» WHAT YOU SHOULD DO: Send back the entries exactly as they were given.
======== GIVEN DATA ========
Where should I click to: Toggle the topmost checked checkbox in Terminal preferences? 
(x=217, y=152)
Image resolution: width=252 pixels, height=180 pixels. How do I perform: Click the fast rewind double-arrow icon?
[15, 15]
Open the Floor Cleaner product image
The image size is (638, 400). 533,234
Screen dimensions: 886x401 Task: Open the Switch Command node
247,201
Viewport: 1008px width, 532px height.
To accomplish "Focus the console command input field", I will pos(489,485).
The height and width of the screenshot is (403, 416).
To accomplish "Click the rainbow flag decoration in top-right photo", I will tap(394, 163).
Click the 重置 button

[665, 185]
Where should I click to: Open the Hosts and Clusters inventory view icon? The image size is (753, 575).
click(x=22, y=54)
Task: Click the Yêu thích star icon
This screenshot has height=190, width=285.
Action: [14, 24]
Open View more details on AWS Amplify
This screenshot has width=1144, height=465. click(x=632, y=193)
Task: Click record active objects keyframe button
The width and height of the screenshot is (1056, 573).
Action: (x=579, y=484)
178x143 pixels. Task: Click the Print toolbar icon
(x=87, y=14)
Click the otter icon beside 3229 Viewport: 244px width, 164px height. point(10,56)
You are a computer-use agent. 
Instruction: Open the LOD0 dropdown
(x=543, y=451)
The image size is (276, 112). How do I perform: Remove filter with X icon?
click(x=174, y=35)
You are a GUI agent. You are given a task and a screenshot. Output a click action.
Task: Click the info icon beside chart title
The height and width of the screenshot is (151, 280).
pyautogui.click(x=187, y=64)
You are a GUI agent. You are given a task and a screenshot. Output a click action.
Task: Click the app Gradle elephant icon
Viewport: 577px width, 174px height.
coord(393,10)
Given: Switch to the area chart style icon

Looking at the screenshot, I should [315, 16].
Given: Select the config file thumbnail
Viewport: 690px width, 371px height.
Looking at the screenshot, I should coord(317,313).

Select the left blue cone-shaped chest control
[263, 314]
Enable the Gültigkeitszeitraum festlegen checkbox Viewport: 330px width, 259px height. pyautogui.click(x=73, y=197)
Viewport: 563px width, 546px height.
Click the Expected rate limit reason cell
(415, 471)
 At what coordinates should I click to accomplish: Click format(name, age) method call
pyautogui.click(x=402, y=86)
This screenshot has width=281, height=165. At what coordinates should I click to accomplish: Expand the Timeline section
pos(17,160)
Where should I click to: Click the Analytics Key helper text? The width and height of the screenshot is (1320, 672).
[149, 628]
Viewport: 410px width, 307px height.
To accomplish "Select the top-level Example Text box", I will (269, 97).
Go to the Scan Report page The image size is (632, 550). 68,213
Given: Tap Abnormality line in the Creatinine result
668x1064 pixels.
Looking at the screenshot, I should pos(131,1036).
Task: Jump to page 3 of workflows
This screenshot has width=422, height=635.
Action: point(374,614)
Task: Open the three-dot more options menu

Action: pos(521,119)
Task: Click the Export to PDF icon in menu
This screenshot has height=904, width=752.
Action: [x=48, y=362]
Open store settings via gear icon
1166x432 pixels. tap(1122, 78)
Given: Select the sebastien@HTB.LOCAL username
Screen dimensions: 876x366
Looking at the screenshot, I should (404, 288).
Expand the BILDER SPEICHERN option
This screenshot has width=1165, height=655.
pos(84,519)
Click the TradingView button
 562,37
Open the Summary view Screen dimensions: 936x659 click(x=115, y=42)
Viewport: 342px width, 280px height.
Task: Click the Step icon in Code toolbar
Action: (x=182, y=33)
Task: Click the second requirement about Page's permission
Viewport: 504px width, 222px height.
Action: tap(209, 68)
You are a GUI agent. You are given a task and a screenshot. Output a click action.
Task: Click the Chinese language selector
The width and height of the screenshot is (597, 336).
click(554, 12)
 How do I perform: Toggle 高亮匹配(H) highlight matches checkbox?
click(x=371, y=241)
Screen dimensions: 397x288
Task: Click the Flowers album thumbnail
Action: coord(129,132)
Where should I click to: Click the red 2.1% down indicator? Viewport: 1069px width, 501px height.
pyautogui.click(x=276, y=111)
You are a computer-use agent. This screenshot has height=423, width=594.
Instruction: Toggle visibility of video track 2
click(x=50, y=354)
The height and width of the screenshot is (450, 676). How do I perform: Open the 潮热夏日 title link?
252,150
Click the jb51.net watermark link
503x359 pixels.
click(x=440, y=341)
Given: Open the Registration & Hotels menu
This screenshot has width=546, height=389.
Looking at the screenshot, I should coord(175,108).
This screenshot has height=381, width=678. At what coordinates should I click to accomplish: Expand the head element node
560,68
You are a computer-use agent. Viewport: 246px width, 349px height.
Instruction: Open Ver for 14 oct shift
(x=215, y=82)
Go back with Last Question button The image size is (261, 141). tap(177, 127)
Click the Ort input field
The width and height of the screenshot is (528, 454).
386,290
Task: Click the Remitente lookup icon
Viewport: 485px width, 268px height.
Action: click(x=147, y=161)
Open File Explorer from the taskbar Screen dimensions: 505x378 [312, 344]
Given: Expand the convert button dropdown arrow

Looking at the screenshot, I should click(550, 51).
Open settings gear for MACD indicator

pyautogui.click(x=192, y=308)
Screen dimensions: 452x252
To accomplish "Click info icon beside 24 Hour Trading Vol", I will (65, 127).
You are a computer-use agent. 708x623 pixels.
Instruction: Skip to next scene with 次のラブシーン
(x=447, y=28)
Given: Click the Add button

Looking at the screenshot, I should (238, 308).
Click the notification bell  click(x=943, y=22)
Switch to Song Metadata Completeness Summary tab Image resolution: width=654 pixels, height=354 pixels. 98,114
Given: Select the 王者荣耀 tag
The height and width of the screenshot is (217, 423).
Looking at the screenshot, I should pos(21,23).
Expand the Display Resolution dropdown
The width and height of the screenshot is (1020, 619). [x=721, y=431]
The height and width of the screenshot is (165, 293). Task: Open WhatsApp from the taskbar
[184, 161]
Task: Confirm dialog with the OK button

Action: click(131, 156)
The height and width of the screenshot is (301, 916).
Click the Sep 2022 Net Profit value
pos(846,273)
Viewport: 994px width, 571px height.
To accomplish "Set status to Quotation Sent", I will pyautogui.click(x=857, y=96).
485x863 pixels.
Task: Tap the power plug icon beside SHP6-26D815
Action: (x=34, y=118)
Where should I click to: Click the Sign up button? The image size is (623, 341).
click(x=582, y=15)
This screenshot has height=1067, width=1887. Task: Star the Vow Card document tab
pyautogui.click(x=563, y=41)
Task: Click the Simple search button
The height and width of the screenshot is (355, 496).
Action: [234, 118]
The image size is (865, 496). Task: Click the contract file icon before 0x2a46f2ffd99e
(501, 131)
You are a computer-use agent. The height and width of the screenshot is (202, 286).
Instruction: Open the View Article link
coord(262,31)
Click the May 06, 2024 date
========
» TASK SOLUTION:
Where should I click to: Toggle the topmost checked checkbox in Terminal preferences? 
(x=217, y=152)
Image resolution: width=252 pixels, height=180 pixels. How do I perform: Click the fast rewind double-arrow icon?
[15, 15]
Open the Floor Cleaner product image
The image size is (638, 400). 533,234
Screen dimensions: 886x401 Task: Open the Switch Command node
247,201
Viewport: 1008px width, 532px height.
To accomplish "Focus the console command input field", I will pos(489,485).
The height and width of the screenshot is (403, 416).
To accomplish "Click the rainbow flag decoration in top-right photo", I will tap(394, 163).
Click the 重置 button

[665, 185]
Where should I click to: Open the Hosts and Clusters inventory view icon? The image size is (753, 575).
click(x=22, y=54)
Task: Click the Yêu thích star icon
This screenshot has height=190, width=285.
Action: [14, 24]
Open View more details on AWS Amplify
This screenshot has width=1144, height=465. click(x=632, y=193)
Task: Click record active objects keyframe button
The width and height of the screenshot is (1056, 573).
Action: (x=579, y=484)
178x143 pixels. Task: Click the Print toolbar icon
(x=87, y=14)
Click the otter icon beside 3229 Viewport: 244px width, 164px height. point(10,56)
You are a computer-use agent. 
Instruction: Open the LOD0 dropdown
(x=543, y=451)
The image size is (276, 112). How do I perform: Remove filter with X icon?
click(x=174, y=35)
You are a GUI agent. You are given a task and a screenshot. Output a click action.
Task: Click the info icon beside chart title
The height and width of the screenshot is (151, 280).
pyautogui.click(x=187, y=64)
You are a GUI agent. You are given a task and a screenshot. Output a click action.
Task: Click the app Gradle elephant icon
Viewport: 577px width, 174px height.
coord(393,10)
Given: Switch to the area chart style icon

Looking at the screenshot, I should [315, 16].
Given: Select the config file thumbnail
Viewport: 690px width, 371px height.
Looking at the screenshot, I should coord(317,313).

Select the left blue cone-shaped chest control
[263, 314]
Enable the Gültigkeitszeitraum festlegen checkbox Viewport: 330px width, 259px height. pyautogui.click(x=73, y=197)
Viewport: 563px width, 546px height.
Click the Expected rate limit reason cell
(415, 471)
 At what coordinates should I click to accomplish: Click format(name, age) method call
pyautogui.click(x=402, y=86)
This screenshot has width=281, height=165. At what coordinates should I click to accomplish: Expand the Timeline section
pos(17,160)
Where should I click to: Click the Analytics Key helper text? The width and height of the screenshot is (1320, 672).
[149, 628]
Viewport: 410px width, 307px height.
To accomplish "Select the top-level Example Text box", I will (269, 97).
Go to the Scan Report page The image size is (632, 550). 68,213
Given: Tap Abnormality line in the Creatinine result
668x1064 pixels.
Looking at the screenshot, I should pos(131,1036).
Task: Jump to page 3 of workflows
This screenshot has width=422, height=635.
Action: point(374,614)
Task: Open the three-dot more options menu

Action: pos(521,119)
Task: Click the Export to PDF icon in menu
This screenshot has height=904, width=752.
Action: [x=48, y=362]
Open store settings via gear icon
1166x432 pixels. tap(1122, 78)
Given: Select the sebastien@HTB.LOCAL username
Screen dimensions: 876x366
Looking at the screenshot, I should (404, 288).
Expand the BILDER SPEICHERN option
This screenshot has width=1165, height=655.
pos(84,519)
Click the TradingView button
 562,37
Open the Summary view Screen dimensions: 936x659 click(x=115, y=42)
Viewport: 342px width, 280px height.
Task: Click the Step icon in Code toolbar
Action: (x=182, y=33)
Task: Click the second requirement about Page's permission
Viewport: 504px width, 222px height.
Action: tap(209, 68)
You are a GUI agent. You are given a task and a screenshot. Output a click action.
Task: Click the Chinese language selector
The width and height of the screenshot is (597, 336).
click(554, 12)
 How do I perform: Toggle 高亮匹配(H) highlight matches checkbox?
click(x=371, y=241)
Screen dimensions: 397x288
Task: Click the Flowers album thumbnail
Action: coord(129,132)
Where should I click to: Click the red 2.1% down indicator? Viewport: 1069px width, 501px height.
pyautogui.click(x=276, y=111)
You are a computer-use agent. This screenshot has height=423, width=594.
Instruction: Toggle visibility of video track 2
click(x=50, y=354)
The height and width of the screenshot is (450, 676). How do I perform: Open the 潮热夏日 title link?
252,150
Click the jb51.net watermark link
503x359 pixels.
click(x=440, y=341)
Given: Open the Registration & Hotels menu
This screenshot has width=546, height=389.
Looking at the screenshot, I should coord(175,108).
This screenshot has height=381, width=678. At what coordinates should I click to accomplish: Expand the head element node
560,68
You are a computer-use agent. Viewport: 246px width, 349px height.
Instruction: Open Ver for 14 oct shift
(x=215, y=82)
Go back with Last Question button The image size is (261, 141). tap(177, 127)
Click the Ort input field
The width and height of the screenshot is (528, 454).
386,290
Task: Click the Remitente lookup icon
Viewport: 485px width, 268px height.
Action: click(x=147, y=161)
Open File Explorer from the taskbar Screen dimensions: 505x378 [312, 344]
Given: Expand the convert button dropdown arrow

Looking at the screenshot, I should click(550, 51).
Open settings gear for MACD indicator

pyautogui.click(x=192, y=308)
Screen dimensions: 452x252
To accomplish "Click info icon beside 24 Hour Trading Vol", I will (65, 127).
You are a computer-use agent. 708x623 pixels.
Instruction: Skip to next scene with 次のラブシーン
(x=447, y=28)
Given: Click the Add button

Looking at the screenshot, I should (238, 308).
Click the notification bell  click(x=943, y=22)
Switch to Song Metadata Completeness Summary tab Image resolution: width=654 pixels, height=354 pixels. 98,114
Given: Select the 王者荣耀 tag
The height and width of the screenshot is (217, 423).
Looking at the screenshot, I should pos(21,23).
Expand the Display Resolution dropdown
The width and height of the screenshot is (1020, 619). [x=721, y=431]
The height and width of the screenshot is (165, 293). Task: Open WhatsApp from the taskbar
[184, 161]
Task: Confirm dialog with the OK button

Action: click(131, 156)
The height and width of the screenshot is (301, 916).
Click the Sep 2022 Net Profit value
pos(846,273)
Viewport: 994px width, 571px height.
To accomplish "Set status to Quotation Sent", I will pyautogui.click(x=857, y=96).
485x863 pixels.
Task: Tap the power plug icon beside SHP6-26D815
Action: (x=34, y=118)
Where should I click to: Click the Sign up button? The image size is (623, 341).
click(x=582, y=15)
This screenshot has height=1067, width=1887. Task: Star the Vow Card document tab
pyautogui.click(x=563, y=41)
Task: Click the Simple search button
The height and width of the screenshot is (355, 496).
Action: [234, 118]
The image size is (865, 496). Task: Click the contract file icon before 0x2a46f2ffd99e
(501, 131)
You are a computer-use agent. The height and width of the screenshot is (202, 286).
Instruction: Open the View Article link
coord(262,31)
Click the May 06, 2024 date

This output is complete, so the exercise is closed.